Secondo quello che l'autore afferma nella prefazione, si tratta di un manuale diretto a chi vuole citare gesta o sentenze riguardanti un determinato argomento: è dunque un manuale ad uso dei retori e dei declamatori delle scuole, costruito con uno stile ampolloso e pretenzioso. Tuttavia Valerio nasconde questa vacuità retorica sotto il pretesto etico dell'esaltazione della virtù, che ovviamente si rivela in Tiberio e ha il suo contrario in Seiano, insigne esempio di ingratitudine punita. Ragion per cui Valerio non può essere definito uno storico, quanto un retore che testimonia il progressivo sbriciolamento della storiografia in aneddotica e pettegolezzo, senza più la necessaria comprensione delle causalità degli eventi. Per il suo carattere moraleggiante, l'opera ebbe molta fortuna nel Medioevo, circolando anche in due riassunti, quello di Giulio Paride e uno (mutilo) di Nepoziano, ambedue del IV-V secolo d.C.
Varrone Marco Terenzio
(Reate, oggi Rieti, in Sabina, nel 116 – 27 a.C.) Autore longevo. L'elemento più significativo della vita di Varrone è sicuramente la sua longevità, che lo mette in condizione di assistere agli eventi che vanno dal comparire di Mario sulla scena politica all'ascesa di Augusto. Fra tradizione e modernità. Studiò a Roma e ad Atene.

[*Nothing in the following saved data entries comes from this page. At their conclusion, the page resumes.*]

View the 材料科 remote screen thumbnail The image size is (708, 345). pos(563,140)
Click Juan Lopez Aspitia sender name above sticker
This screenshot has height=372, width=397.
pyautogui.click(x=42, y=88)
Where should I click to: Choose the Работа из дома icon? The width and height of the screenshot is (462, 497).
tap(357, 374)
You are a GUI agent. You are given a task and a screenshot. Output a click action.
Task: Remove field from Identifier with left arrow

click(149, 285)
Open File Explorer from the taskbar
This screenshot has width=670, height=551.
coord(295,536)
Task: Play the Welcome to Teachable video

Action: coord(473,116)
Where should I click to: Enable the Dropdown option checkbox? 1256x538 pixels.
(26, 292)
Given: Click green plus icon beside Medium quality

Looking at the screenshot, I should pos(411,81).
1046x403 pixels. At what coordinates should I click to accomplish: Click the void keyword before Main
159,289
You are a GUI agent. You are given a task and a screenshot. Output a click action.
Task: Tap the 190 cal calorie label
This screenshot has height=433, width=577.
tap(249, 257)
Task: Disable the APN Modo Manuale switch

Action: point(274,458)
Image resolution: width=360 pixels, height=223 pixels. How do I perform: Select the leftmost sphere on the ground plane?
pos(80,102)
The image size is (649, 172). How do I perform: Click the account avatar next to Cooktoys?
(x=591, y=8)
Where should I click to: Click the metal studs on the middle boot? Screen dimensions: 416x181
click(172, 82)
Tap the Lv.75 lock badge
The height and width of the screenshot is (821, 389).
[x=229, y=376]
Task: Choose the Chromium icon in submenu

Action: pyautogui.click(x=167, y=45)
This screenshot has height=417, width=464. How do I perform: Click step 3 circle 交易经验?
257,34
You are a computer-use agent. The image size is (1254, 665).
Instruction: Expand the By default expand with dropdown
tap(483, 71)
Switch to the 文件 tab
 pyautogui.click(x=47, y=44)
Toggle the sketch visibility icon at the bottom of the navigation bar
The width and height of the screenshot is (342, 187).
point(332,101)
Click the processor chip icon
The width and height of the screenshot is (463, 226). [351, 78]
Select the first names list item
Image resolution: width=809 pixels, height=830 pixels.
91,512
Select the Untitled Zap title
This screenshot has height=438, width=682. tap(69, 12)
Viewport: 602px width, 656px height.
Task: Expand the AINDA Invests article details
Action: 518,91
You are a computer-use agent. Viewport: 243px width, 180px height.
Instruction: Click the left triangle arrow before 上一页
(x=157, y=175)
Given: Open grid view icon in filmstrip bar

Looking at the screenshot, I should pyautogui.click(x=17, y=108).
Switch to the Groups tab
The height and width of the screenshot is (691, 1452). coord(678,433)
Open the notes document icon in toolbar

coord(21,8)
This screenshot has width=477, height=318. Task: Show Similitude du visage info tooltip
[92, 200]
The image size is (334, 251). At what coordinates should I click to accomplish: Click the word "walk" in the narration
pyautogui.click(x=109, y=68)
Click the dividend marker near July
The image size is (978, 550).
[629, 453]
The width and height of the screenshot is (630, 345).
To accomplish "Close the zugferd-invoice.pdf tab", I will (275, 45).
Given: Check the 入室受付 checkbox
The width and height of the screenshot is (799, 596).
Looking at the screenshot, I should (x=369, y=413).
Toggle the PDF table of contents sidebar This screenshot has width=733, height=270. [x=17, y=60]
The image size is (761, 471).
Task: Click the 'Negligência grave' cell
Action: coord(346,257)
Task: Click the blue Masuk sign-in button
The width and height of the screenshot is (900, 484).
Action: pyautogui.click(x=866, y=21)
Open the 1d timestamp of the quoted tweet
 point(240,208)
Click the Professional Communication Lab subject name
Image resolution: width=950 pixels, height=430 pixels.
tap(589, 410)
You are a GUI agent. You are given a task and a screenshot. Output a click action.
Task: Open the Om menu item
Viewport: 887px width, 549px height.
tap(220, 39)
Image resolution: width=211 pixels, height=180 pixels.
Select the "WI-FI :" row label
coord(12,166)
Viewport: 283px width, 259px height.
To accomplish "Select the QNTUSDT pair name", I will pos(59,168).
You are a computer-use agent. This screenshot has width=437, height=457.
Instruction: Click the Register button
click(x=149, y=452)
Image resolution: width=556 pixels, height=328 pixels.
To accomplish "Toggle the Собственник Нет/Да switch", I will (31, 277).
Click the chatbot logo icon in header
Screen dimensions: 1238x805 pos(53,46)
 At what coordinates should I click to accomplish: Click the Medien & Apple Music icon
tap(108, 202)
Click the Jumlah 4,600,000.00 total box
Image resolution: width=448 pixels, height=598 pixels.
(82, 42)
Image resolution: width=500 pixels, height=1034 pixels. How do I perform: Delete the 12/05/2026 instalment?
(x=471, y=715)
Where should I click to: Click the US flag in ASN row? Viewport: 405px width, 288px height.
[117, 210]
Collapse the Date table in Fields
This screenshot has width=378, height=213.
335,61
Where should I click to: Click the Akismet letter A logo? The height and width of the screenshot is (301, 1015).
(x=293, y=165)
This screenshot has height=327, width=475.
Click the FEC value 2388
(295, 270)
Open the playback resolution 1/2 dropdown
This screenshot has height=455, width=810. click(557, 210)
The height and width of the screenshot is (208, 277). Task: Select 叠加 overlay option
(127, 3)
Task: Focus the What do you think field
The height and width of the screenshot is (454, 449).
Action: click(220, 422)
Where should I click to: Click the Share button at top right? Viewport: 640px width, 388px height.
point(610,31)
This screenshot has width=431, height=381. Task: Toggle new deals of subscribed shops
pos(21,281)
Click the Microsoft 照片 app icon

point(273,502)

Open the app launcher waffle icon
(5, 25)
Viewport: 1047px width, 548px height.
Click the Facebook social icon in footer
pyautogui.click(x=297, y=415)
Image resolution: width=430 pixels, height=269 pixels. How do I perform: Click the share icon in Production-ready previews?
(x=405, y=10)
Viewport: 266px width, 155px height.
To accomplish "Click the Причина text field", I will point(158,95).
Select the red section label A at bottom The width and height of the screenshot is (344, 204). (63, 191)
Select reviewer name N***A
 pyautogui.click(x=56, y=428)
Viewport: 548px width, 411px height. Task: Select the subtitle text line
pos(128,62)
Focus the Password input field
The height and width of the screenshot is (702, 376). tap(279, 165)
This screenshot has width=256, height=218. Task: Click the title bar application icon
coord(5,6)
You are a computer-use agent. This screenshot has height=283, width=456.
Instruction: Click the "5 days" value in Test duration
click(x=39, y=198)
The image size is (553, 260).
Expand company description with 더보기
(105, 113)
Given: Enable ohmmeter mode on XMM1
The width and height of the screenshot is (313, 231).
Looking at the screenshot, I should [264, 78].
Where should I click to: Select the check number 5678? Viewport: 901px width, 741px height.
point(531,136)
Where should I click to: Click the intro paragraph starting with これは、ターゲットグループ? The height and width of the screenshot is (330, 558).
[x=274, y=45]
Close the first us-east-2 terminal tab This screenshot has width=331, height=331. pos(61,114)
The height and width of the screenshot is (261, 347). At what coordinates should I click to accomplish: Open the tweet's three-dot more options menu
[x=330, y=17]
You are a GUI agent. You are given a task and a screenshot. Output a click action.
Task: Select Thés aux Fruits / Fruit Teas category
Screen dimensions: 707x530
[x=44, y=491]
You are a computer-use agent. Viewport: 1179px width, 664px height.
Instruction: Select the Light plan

Difensore della tradizione (secondo, potremmo dire, quasi il dettato genetico della sua origine sabina), si schierò dalla parte di Pompeo, ricoprendo la carica di tribuno della plebe e, in seguito, quella di pretore, senza peraltro proseguire e concludere il suo "cursus honorum". Cesare gli perdonò e gli affidò addirittura la biblioteca pubblica che intendeva instaurare in Roma: la scelta proprio di Varrone potrebbe spiegare la valenza politica del progetto cesariano: il mondo nuovo che dittatore sta realizzando si preoccupa di mantenere la memoria del passato per trasmetterla ai posteri. Pare, infine, che Varrone sia stato anche consigliere di Augusto per le questioni religiose.
Vitruvio Pollione
(sec. I a.C.) Identificato con l’ufficiale
cesariano Mamurra, architetto, scrisse il "De architectura" (25-23
a.C.), un trattato in 10 libri, dedicato ad Augusto e riconducibile alla sua
politica d’abbellimento architettonico di Roma.
L’opera, in parte compilatoria e in parte originale (7 libri di architettura, 1 di idraulica e 2 di gnomica e meccanica), per il suo scopo e per il suo contenuto (ricco di elementi di varia natura, tratti da discipline disparate: aritmetica, geometria, disegno, musica, prosodia, astronomia, ottica, medicina, giurisprudenza, storia, filosofia), è un unicum nel suo genere. L’architettura è vista, in senso aristotelico, come "mimesis" dell’ordine provvidenziale della natura: perciò si richiede all’architetto una cultura ricca e varia, enciclopedica (quasi quella dell’oratore ciceroniano), che faccia perno sulla filosofia.